__Task statement__:
Type each record below again, with the same words.

%%

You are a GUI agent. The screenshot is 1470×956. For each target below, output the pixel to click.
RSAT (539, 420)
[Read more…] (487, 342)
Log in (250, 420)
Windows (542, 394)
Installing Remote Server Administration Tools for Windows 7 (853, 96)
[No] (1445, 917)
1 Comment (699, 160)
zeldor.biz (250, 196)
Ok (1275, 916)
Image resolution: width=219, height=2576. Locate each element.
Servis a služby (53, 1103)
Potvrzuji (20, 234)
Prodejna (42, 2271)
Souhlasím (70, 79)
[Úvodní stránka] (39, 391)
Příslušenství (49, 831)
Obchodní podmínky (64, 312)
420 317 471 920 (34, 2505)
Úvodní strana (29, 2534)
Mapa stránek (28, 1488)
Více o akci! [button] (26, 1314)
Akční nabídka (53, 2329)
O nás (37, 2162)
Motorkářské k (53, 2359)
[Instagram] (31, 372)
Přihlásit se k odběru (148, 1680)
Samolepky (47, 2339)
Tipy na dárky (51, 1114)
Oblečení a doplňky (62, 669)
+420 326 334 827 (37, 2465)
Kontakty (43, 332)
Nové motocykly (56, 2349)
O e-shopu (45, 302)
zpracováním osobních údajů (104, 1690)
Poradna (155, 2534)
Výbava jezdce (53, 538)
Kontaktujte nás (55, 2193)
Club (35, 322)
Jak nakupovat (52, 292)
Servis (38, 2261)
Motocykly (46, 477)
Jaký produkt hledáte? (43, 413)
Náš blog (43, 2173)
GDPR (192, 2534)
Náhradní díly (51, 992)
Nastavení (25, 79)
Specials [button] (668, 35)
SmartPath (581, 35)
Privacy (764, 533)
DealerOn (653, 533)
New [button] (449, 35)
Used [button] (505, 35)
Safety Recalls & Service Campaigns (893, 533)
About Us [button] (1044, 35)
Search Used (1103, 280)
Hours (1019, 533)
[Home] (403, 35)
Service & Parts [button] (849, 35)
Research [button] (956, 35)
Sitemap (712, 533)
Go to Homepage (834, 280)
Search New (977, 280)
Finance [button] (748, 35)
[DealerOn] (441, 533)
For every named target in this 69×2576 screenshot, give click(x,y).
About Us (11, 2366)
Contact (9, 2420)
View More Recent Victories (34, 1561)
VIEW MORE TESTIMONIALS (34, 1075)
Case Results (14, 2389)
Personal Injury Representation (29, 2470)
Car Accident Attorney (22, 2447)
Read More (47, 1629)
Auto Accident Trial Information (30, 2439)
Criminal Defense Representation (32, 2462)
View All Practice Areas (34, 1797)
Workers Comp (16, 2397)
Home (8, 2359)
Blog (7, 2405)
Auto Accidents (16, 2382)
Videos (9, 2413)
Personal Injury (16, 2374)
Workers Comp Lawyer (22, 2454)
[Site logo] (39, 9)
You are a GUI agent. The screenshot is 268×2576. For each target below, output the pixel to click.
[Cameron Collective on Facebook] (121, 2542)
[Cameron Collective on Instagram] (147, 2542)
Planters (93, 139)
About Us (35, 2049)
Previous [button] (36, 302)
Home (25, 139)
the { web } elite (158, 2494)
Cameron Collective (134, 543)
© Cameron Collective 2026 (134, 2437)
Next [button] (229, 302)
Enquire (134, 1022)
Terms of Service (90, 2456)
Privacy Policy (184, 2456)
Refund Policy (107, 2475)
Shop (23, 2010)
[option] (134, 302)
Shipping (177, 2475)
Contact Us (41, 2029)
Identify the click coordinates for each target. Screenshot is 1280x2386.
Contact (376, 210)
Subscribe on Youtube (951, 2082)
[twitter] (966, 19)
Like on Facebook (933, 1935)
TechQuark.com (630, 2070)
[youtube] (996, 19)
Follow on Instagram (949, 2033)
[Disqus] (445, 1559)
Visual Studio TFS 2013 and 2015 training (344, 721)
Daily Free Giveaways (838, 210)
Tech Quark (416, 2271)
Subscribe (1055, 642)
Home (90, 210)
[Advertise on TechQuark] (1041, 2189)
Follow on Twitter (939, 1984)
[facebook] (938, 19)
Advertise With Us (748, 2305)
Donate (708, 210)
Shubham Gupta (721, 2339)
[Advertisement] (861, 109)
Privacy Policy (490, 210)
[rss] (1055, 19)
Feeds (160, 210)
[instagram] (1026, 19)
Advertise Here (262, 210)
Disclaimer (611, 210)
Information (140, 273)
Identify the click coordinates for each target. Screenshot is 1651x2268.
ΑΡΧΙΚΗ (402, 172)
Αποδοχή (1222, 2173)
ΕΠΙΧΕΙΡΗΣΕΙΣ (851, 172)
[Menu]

%%

__Task result__:
You are a GUI agent. The screenshot is 1470×956. For each target below, output the pixel to click.
RSAT (539, 420)
[Read more…] (487, 342)
Log in (250, 420)
Windows (542, 394)
Installing Remote Server Administration Tools for Windows 7 (853, 96)
[No] (1445, 917)
1 Comment (699, 160)
zeldor.biz (250, 196)
Ok (1275, 916)
Image resolution: width=219, height=2576. Locate each element.
Servis a služby (53, 1103)
Potvrzuji (20, 234)
Prodejna (42, 2271)
Souhlasím (70, 79)
[Úvodní stránka] (39, 391)
Příslušenství (49, 831)
Obchodní podmínky (64, 312)
420 317 471 920 (34, 2505)
Úvodní strana (29, 2534)
Mapa stránek (28, 1488)
Více o akci! [button] (26, 1314)
Akční nabídka (53, 2329)
O nás (37, 2162)
Motorkářské k (53, 2359)
[Instagram] (31, 372)
Přihlásit se k odběru (148, 1680)
Samolepky (47, 2339)
Tipy na dárky (51, 1114)
Oblečení a doplňky (62, 669)
+420 326 334 827 (37, 2465)
Kontakty (43, 332)
Nové motocykly (56, 2349)
O e-shopu (45, 302)
zpracováním osobních údajů (104, 1690)
Poradna (155, 2534)
Výbava jezdce (53, 538)
Kontaktujte nás (55, 2193)
Club (35, 322)
Jak nakupovat (52, 292)
Servis (38, 2261)
Motocykly (46, 477)
Jaký produkt hledáte? (43, 413)
Náš blog (43, 2173)
GDPR (192, 2534)
Náhradní díly (51, 992)
Nastavení (25, 79)
Specials [button] (668, 35)
SmartPath (581, 35)
Privacy (764, 533)
DealerOn (653, 533)
New [button] (449, 35)
Used [button] (505, 35)
Safety Recalls & Service Campaigns (893, 533)
About Us [button] (1044, 35)
Search Used (1103, 280)
Hours (1019, 533)
[Home] (403, 35)
Service & Parts [button] (849, 35)
Research [button] (956, 35)
Sitemap (712, 533)
Go to Homepage (834, 280)
Search New (977, 280)
Finance [button] (748, 35)
[DealerOn] (441, 533)
For every named target in this 69×2576 screenshot, give click(x,y).
About Us (11, 2366)
Contact (9, 2420)
View More Recent Victories (34, 1561)
VIEW MORE TESTIMONIALS (34, 1075)
Case Results (14, 2389)
Personal Injury Representation (29, 2470)
Car Accident Attorney (22, 2447)
Read More (47, 1629)
Auto Accident Trial Information (30, 2439)
Criminal Defense Representation (32, 2462)
View All Practice Areas (34, 1797)
Workers Comp (16, 2397)
Home (8, 2359)
Blog (7, 2405)
Auto Accidents (16, 2382)
Videos (9, 2413)
Personal Injury (16, 2374)
Workers Comp Lawyer (22, 2454)
[Site logo] (39, 9)
You are a GUI agent. The screenshot is 268×2576. For each target below, output the pixel to click.
[Cameron Collective on Facebook] (121, 2542)
[Cameron Collective on Instagram] (147, 2542)
Planters (93, 139)
About Us (35, 2049)
Previous [button] (36, 302)
Home (25, 139)
the { web } elite (158, 2494)
Cameron Collective (134, 543)
© Cameron Collective 2026 (134, 2437)
Next [button] (229, 302)
Enquire (134, 1022)
Terms of Service (90, 2456)
Privacy Policy (184, 2456)
Refund Policy (107, 2475)
Shop (23, 2010)
[option] (134, 302)
Shipping (177, 2475)
Contact Us (41, 2029)
Identify the click coordinates for each target. Screenshot is 1280x2386.
Contact (376, 210)
Subscribe on Youtube (951, 2082)
[twitter] (966, 19)
Like on Facebook (933, 1935)
TechQuark.com (630, 2070)
[youtube] (996, 19)
Follow on Instagram (949, 2033)
[Disqus] (445, 1559)
Visual Studio TFS 2013 and 2015 training (344, 721)
Daily Free Giveaways (838, 210)
Tech Quark (416, 2271)
Subscribe (1055, 642)
Home (90, 210)
[Advertise on TechQuark] (1041, 2189)
Follow on Twitter (939, 1984)
[facebook] (938, 19)
Advertise With Us (748, 2305)
Donate (708, 210)
Shubham Gupta (721, 2339)
[Advertisement] (861, 109)
Privacy Policy (490, 210)
[rss] (1055, 19)
Feeds (160, 210)
[instagram] (1026, 19)
Advertise Here (262, 210)
Disclaimer (611, 210)
Information (140, 273)
Identify the click coordinates for each target. Screenshot is 1651x2268.
ΑΡΧΙΚΗ (402, 172)
Αποδοχή (1222, 2173)
ΕΠΙΧΕΙΡΗΣΕΙΣ (851, 172)
[Menu]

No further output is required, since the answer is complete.